Aber es zeige sich andererseits auch, dass über die Jahre gesehen die Belastung durch die Spritpreise auch schon höher lag, etwa im Jahr 2012, als es ein Zwischenhoch gab und ein Polo-Fahrer 6,5 Prozent seines Gehaltes für Benzin ausgeben musste. Dieses Hoch wäre unter den aktuellen Bedingungen erst wieder erreicht, stiege der Benzinpreis auf über 2,40 Euro, rechnet Sieg vor. Sein Fazit: "Auch wenn sich die Pkw-Fahrer an relativ niedrige Spritpreise gewöhnt haben und Preiserhöhungen schmerzhaft sind, da sie den Konsum in anderen Bereichen verringern, kann dies kein Argument sein, das bei Entscheidungen über Ölembargos gegen Kriegsverbrecher eine entscheidende Rolle spielt."
Auch andere Verkehrswissenschaftler wie Ferdinand Dudenhöffer vom Center Automotive Research in Duisburg warnen davor, den aktuellen Preis an den Tankstellen zu "überdramatisieren": Für einen durchschnittlichen deutschen Autofahrer gehe es um 40 oder 50 Euro Mehrbelastung im Monat, solche "Höhenflüge" beim Preis gebe es immer wieder, und sie würden sich auch wieder mäßigen. Und was sei diese Mehrbelastung gegen die Situation in der Ukraine. "Dort sterben täglich mehrere Hundert Menschen aufgrund des russischen Angriffskriegs. Großstädte werden zerstört", sagt Dudenhöffer.

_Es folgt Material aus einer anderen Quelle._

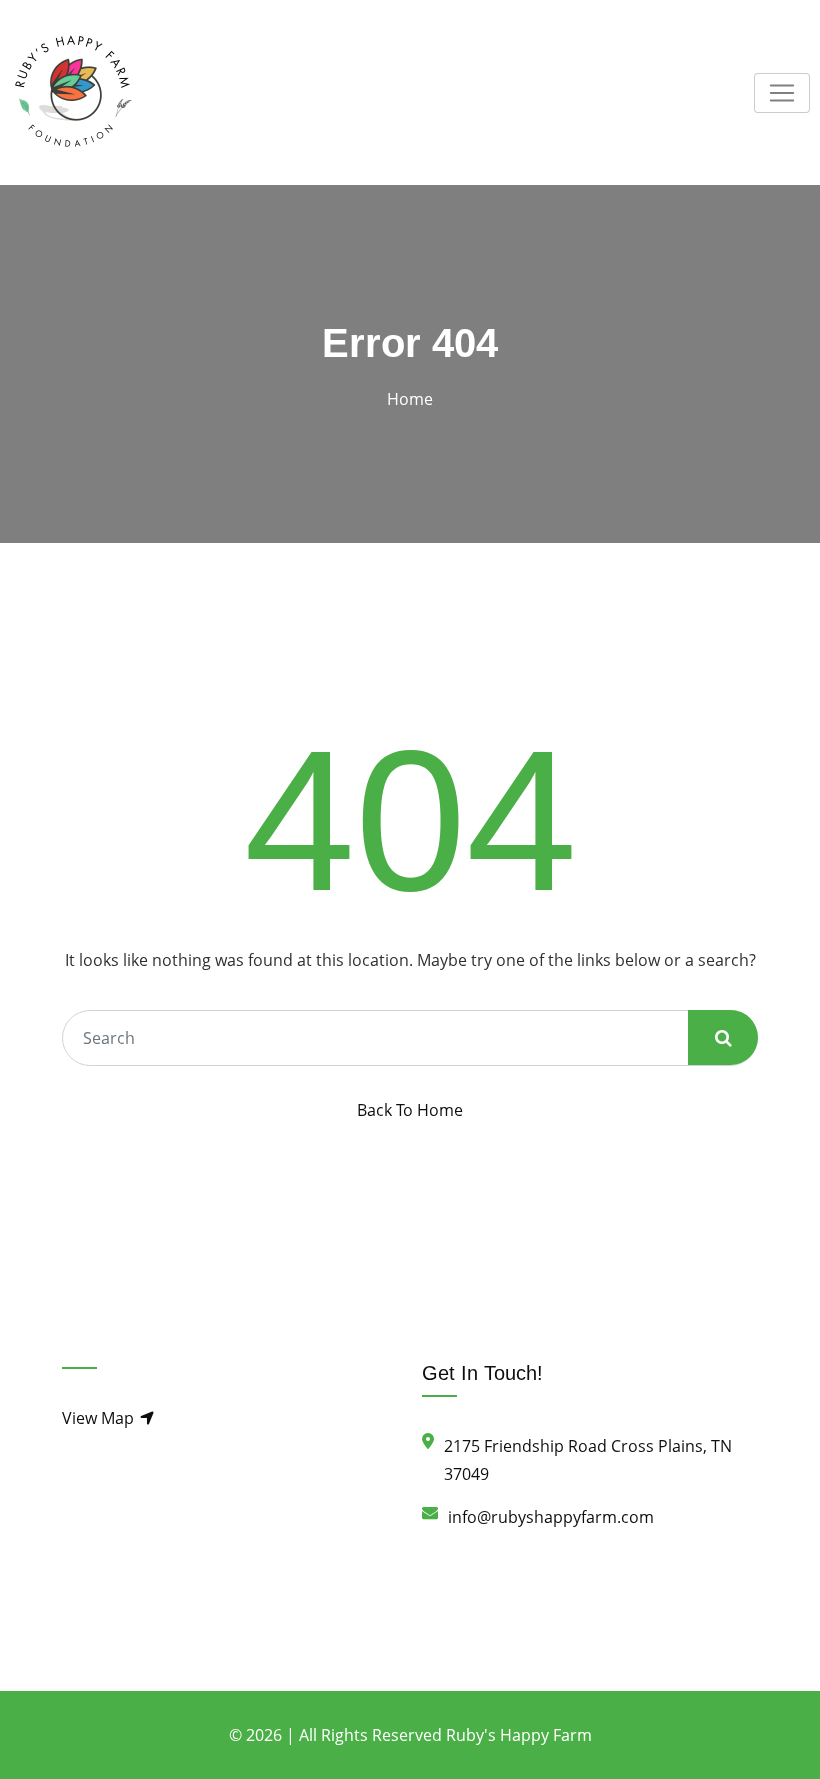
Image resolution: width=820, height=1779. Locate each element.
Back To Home (410, 1110)
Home (410, 399)
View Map (100, 1418)
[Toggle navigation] (782, 93)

Stefan Bratzel vom Center of Automotive Management (CAM) in Bergisch Gladbach rät ebenfalls zur Gelassenheit. Seine direkte Antwort an Tobias Hans auf Twitter: Über 40 Prozent der Personen-Kilometer mit dem Auto würden für Freizeit- und Urlaubszwecke unternommen. Fahre man zehn Prozent weniger in der Freizeit umher, bliebe auch bei einem Preis von zwei Euro pro Liter am Ende mehr im Geldbeutel*. Im Übrigen, so der Autoforscher, könne man ja auch aufs Fahrrad umsteigen. "Das ist kein Verzicht!"
An der Münchner Tankstelle hält an Donnerstagvormittag auch Andreas Bauer mit seinem Radlader, er arbeitet im Tiefbau. Bauer sagt, in seiner Freizeit versuche er schon, weniger Auto zu fahren. Aber für den Job? "Ich sehe es nicht ein, um fünf Uhr morgens bei minus fünf Grad mit dem Fahrrad zur Arbeit zu fahren."
*Hinweis der Redaktion: Wir haben die Aussage von Stefan Bratzel noch ein mal konkretisiert weil sie zunächst unscharf formuliert war. Gemeint war, dass zehn Prozent weniger Fahrten auch bei den derzeitigen Spritpreisen den Geldbeutel entlasten würden.